Light microscopy is an unavoidable tool in understanding of the internal structure and chemical composition of materials. It has its limits of resolution [1] which have been analysed mostly from the point of view of the ability of a user of the microscopic instrument to distinguish two objects unambiguously.
We have developed a new variable, point divergence gain (PDG), which enables us to find centroids of the imaging function in any expectable context. In the standard terminology of the light microscopy, irrespectively of the nature of the light-matter interactions, we may create a 3D superresolved map of the interior of a dense semi-transparent material. We have demonstrated this ability on the structure of a living cell [2]. Now we show the ability of PDG-based superlocalisation on a histological sample stained by methods dating back to 1770´.

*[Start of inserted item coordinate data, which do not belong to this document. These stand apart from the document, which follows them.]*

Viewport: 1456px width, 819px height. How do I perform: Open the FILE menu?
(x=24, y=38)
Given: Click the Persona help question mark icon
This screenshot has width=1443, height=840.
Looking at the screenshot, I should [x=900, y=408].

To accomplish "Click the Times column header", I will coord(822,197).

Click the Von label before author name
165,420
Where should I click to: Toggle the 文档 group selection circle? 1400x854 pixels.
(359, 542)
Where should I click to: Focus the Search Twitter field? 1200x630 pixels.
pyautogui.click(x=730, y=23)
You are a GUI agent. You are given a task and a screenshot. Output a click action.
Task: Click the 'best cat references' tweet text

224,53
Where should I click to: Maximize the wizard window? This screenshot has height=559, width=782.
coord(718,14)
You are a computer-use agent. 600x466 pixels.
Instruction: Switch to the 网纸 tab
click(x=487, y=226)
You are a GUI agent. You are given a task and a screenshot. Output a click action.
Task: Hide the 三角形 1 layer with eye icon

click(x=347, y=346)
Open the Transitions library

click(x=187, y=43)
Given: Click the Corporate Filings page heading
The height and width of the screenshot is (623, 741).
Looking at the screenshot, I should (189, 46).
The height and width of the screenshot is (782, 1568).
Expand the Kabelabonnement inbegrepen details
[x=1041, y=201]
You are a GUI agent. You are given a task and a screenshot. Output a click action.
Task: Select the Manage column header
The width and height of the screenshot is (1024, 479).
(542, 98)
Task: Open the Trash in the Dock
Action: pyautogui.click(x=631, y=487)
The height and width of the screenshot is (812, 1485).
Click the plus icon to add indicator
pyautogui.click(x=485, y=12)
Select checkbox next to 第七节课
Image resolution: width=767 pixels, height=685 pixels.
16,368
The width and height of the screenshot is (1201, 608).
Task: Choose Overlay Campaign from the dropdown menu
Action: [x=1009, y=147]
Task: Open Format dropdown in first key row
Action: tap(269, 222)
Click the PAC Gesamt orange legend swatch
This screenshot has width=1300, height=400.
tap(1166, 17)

The localization of the elementary centroid of the absorbing object was achieved with the precision of 78x78x5 nm3. The comparison of subsequent images shows that these localisations are unique, i.e. do not repeat in consequent images. This indicates that the elementary coloured objects are of macromolecular size. The coloured objects are grouped into structures which may be identified as histologically relevant elements but, in this case, we understand their internal structure.
Besides technical description of the results, we compare the PDG-based results with the standard terms of light microscopy such as resolution and depth of focus and demonstrate their proper definitions based on the theory of information.
[1] de Villiers G., Roy Pike E. (2016) The Limits of Resolution. CRC Press, Taylor & Francis Book. [2] Rychtáriková R. et al. (2017) Ultramicroscopy 179, 1–14.